Most security experts said that while Amazon’s cloud is likely much harder to hack than systems it is replacing, putting data from many jurisdictions on a single system raises the prospect that a single major breach could prove damaging.


“It makes Amazon a bigger target” for hackers, “and also increases the challenge of dealing with an insider attack,” said Chris Vickery, director of cyber risk research at cybersecurity startup Upguard.


A recent hack into Capital One Financial Corp’s data stored on Amazon’s cloud service was perpetrated by a former Amazon employee. The breach affected more than 100 million customers, underscoring how rogue employees or untrained workers can create security risks even if the underlying systems are secure.


Amazon says its systems are reliable. “Over time, states, counties, cities, and countries will leverage AWS services to ensure modernisation of their elections for increased security, reliability, and analytics for an efficient and more effective use of taxpayer dollars,” an AWS spokesperson said.

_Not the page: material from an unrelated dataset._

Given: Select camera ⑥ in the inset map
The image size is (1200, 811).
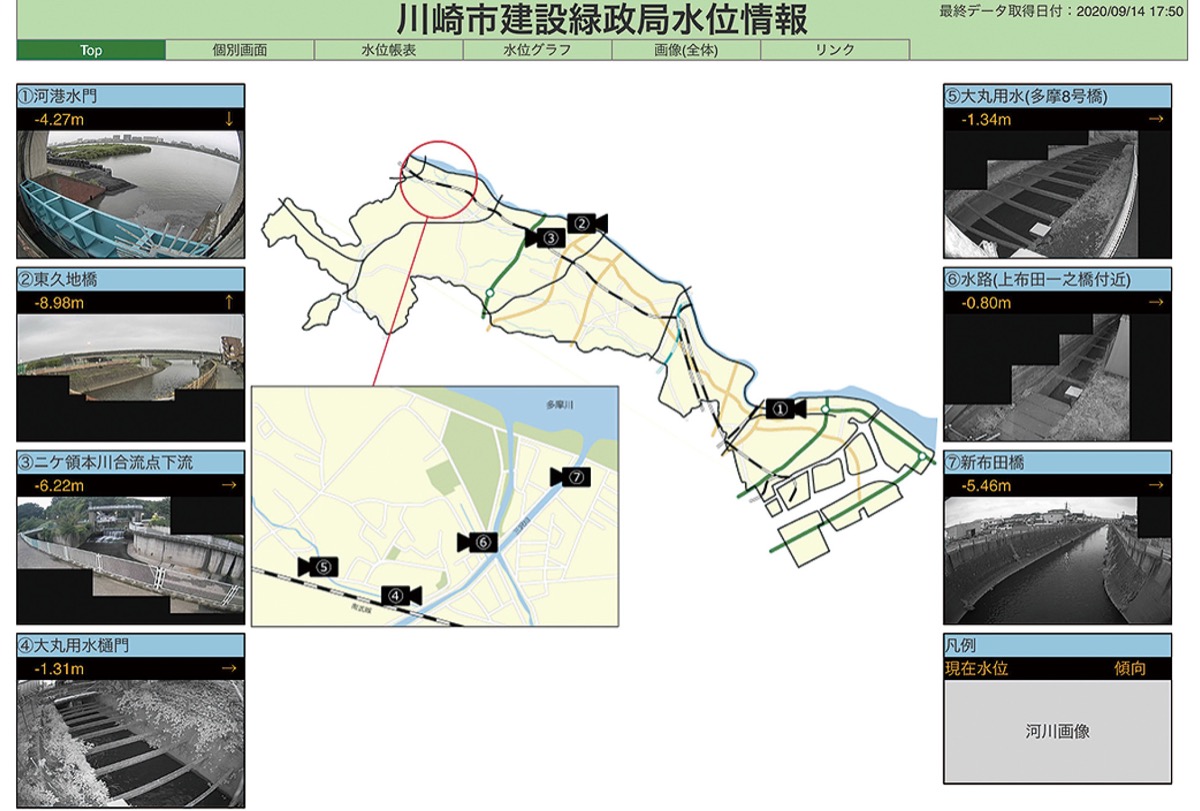Looking at the screenshot, I should click(x=478, y=542).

Amazon’s push into the election business comes as the company faces criticism from politicians, labour unions and privacy advocates over its business practices and growing influence. President Donald Trump has accused the company of competing unfairly and repeatedly attacked the Washington Post, owned by Amazon CEO Jeff Bezos, for alleged bias, a charge Bezos and the paper deny.

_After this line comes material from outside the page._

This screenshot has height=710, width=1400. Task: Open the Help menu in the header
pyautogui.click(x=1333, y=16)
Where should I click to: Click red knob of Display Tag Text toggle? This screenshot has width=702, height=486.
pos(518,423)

Amazon is forging ahead. It now powers the websites for the Federal Election Commission (FEC), the Republican National Committee (RNC) and the Democratic National Committee (DNC), according to a source and election security experts.


The FEC, DNC and RNC declined comment. A person familiar with the DNC’s plans said the committee has recently moved some data from AWS to Alphabet-owned Google cloud but did not explain the reason for the shift.


Amazon has also won over major individual candidates, the executive leading the company’s election push said earlier this year.


“Some of the largest presidential, congressional and gubernatorial campaigns are also trusted to AWS,” Amazon’s Jackson told clients in the February webinar.


For example, Democratic Presidential frontrunner Joe Biden’s online fundraising operations rely on AWS, a source with knowledge of the matter said. The Biden campaign did not respond to requests for comment. In the past, AWS powered the Obama for America campaign in 2012, the source added.


The privatisation of voting infrastructure is part of a broader trend that has swept across nearly every aspect of government activities in America — from parking tickets to prisons — and continues under the Trump administration.


Microsoft Corp’s Azure, the biggest rival to AWS, has a sizeable government business and offers some election services but it has not focused on them and lags Amazon, according to companies who partner with both firms for government contracts.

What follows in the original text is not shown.